Thea Dückert, MP at IZA Tower Talk
|On July 10, 2003, IZA welcomed Dr. Thea Dückert, MP as guest speaker at the 2nd IZA Tower Talk. Dückert is vice chair and labor market expert of the Green Party parliamentary faction in the German Bundestag. In her speech she analyzed the vast need for reform in Germany. According to Dückert, the labor market reform efforts combined in the concept presented by the Hartz Commission and in the Agenda 2010 merely "mark the beginning of more comprehensive measures yet to come."|
She rebutted the accusation by unions that the proposed reforms would negatively affect certain groups in society while favoring others such as civil servants. "The German people comprehend faster than their politicians", she said. "They know that it will take fundamental reforms of the labor market and the social security system to ensure the future functioning of our welfare state." Dückert also rejected the argument that the Green Party gets crushed between the two major parties as their positions are increasingly converging: "The reform proposal by the German government has an unmistakably Green touch to it."
The topic of her speech, "Redefining Solidarity – Creating Fair Access to the Labor Market", hinted at the Green Party’s new approach to restructuring the labor market and the welfare state according to what has come to be called "Flexicurity". This concept is based on enhanced flexibility, the reduction of red tape, the removal of obstacles to employment, and the requirement of more individual initiative on the part of the unemployed. At the same time, the goal of this initiative is to ensure the sustainability of a modified social security system.

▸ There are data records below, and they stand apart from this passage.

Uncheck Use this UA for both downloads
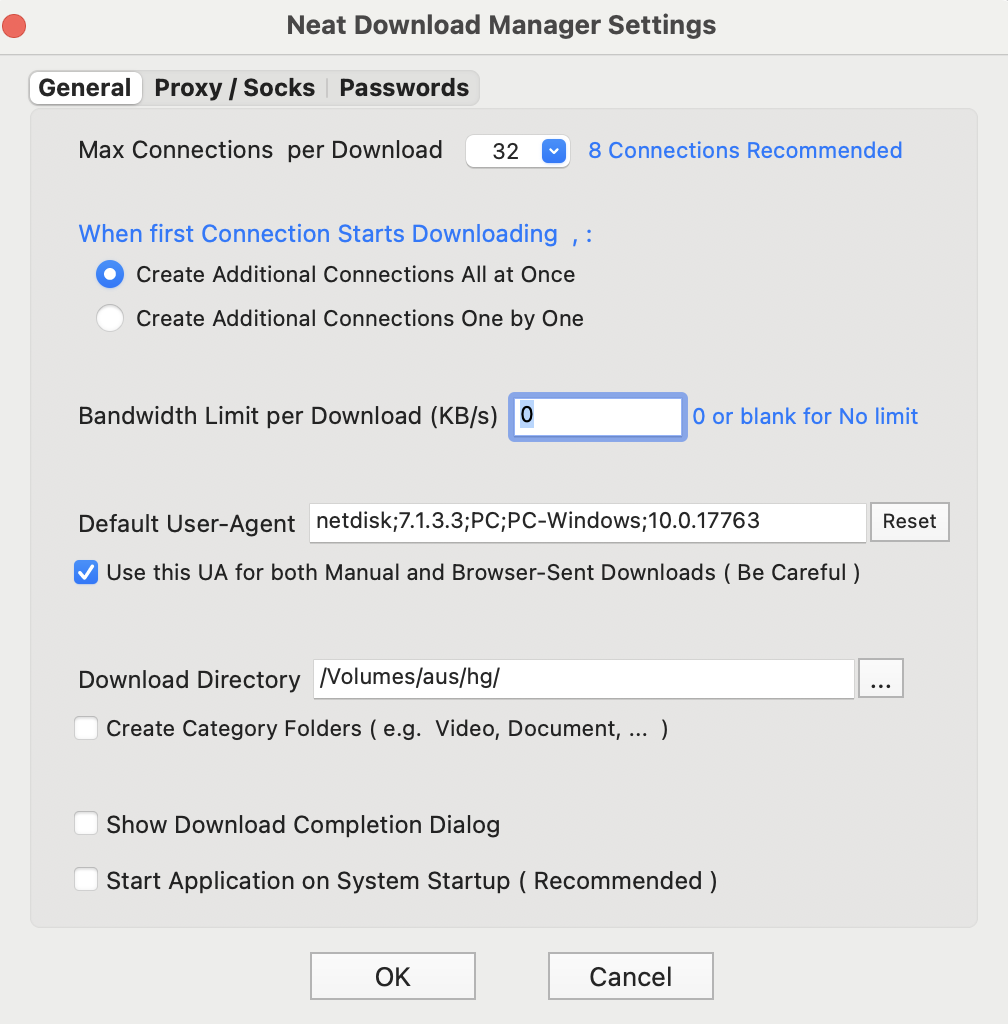The width and height of the screenshot is (1008, 1024). pyautogui.click(x=87, y=573)
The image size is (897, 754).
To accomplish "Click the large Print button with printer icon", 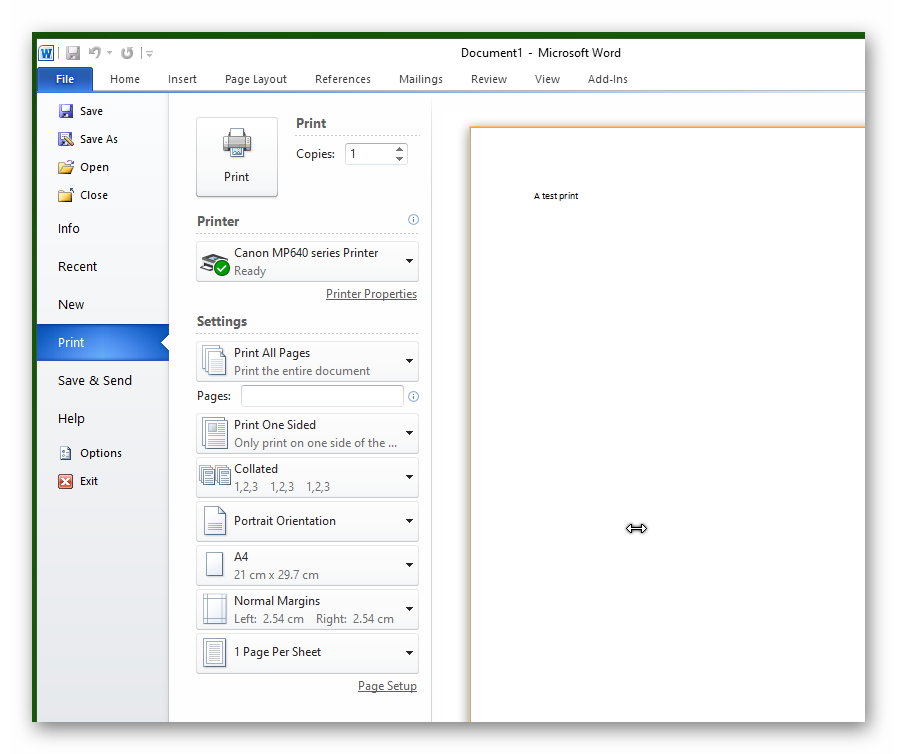I will [x=237, y=157].
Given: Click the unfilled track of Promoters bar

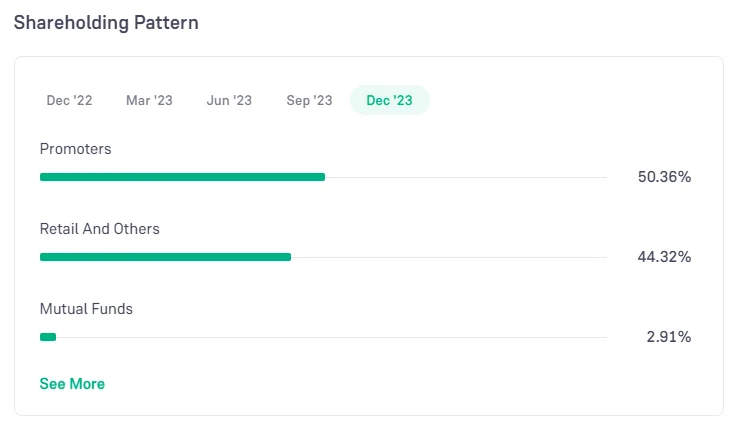Looking at the screenshot, I should point(466,177).
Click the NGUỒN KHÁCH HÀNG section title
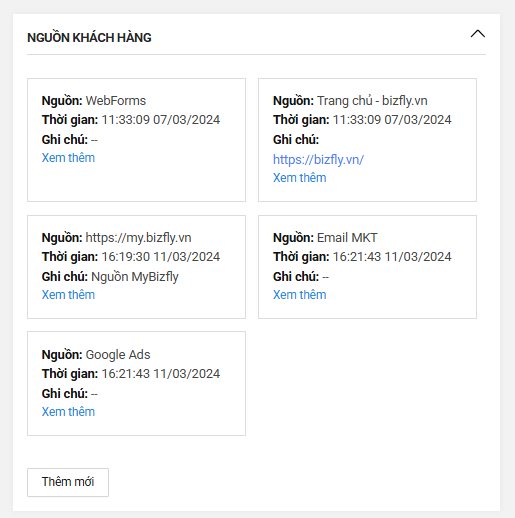 pos(89,37)
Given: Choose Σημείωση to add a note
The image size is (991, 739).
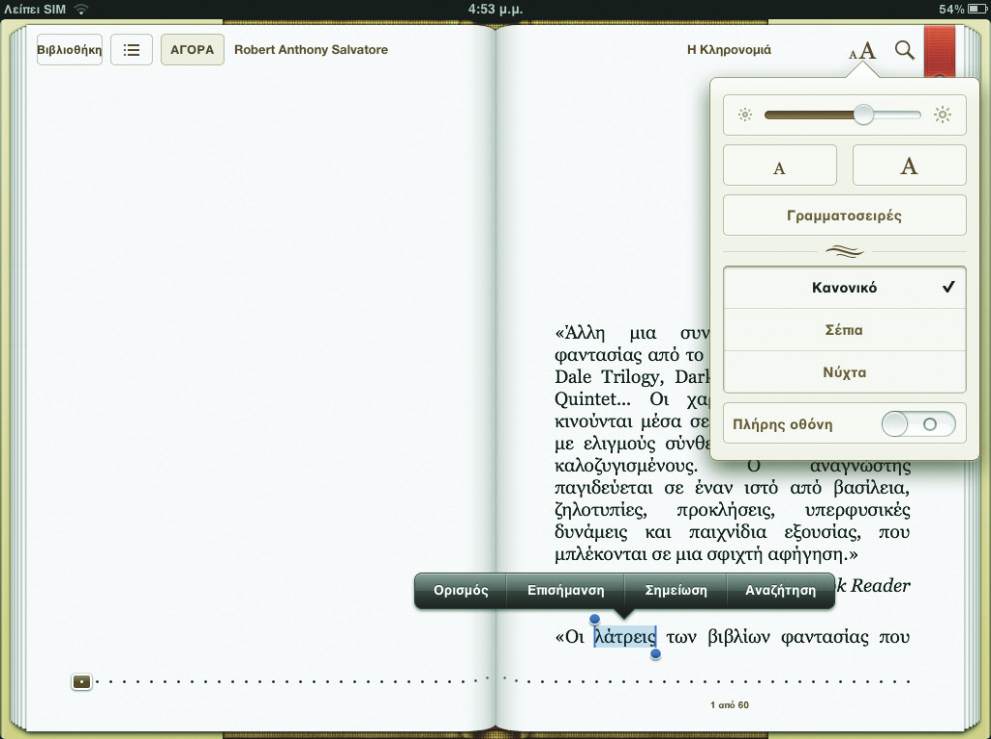Looking at the screenshot, I should pos(676,590).
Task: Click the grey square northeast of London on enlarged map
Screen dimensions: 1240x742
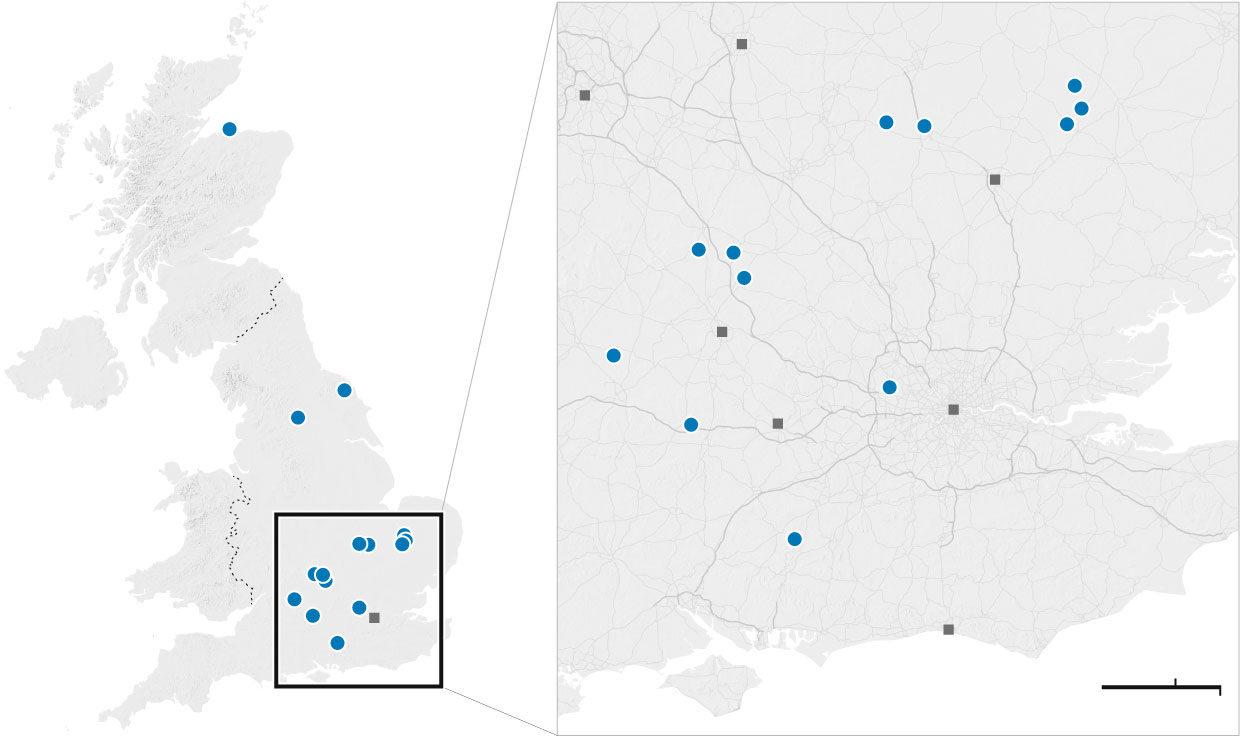Action: click(x=994, y=179)
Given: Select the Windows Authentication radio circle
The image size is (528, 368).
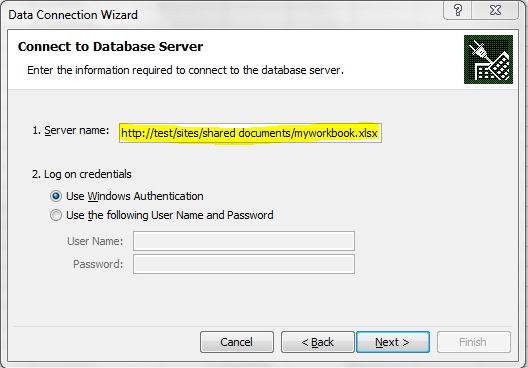Looking at the screenshot, I should (x=56, y=196).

Dückert named the redesign of the German crafts code as one example of abolishing obsolete privileges and employment impediments. The merging of unemployment assistance and social welfare benefits is supposed to create more flexibility. This reform would not only lead to a slimmer bureaucratic apparatus but also reduce the discrimination of welfare recipients. It would furthermore relieve the budgets of the municipalities, which would no longer be responsible for this new form of unemployment assistance.
The labor market expert of the Green Party also emphasized the need to restructure the intergenerational contract more thoroughly than what has been discussed so far. To avoid placing an ever greater financial burden on labor, the current generation of retirees would also have to contribute their fair share. According to Dückert, the spiral of pension contribution hikes, which is accompanied by decreasing prospects of adequate old-age income security, needs to be stopped: "This is a misguided interpretation of solidarity." She also demanded that the "horrible practice of early retirement" be abandoned since the resulting vacancies often remain unfilled. With respect to demographic change, she called for a "culture of senior citizens’ work". The Green Party politician also advocated a form of health insurance that involves all groups of society while substantially reducing the financial burden on each individual.
Given the desolate state of the economy, Dückert warned not to expect the current reform efforts to show a fast and visible impact. Although important steps have already been taken, they will require “some fine-tuning here and there” and still leave much to be desired. She also pointed at the high degree of political responsibility to be borne by the parliamentary opposition and the state representatives in the Bundesrat.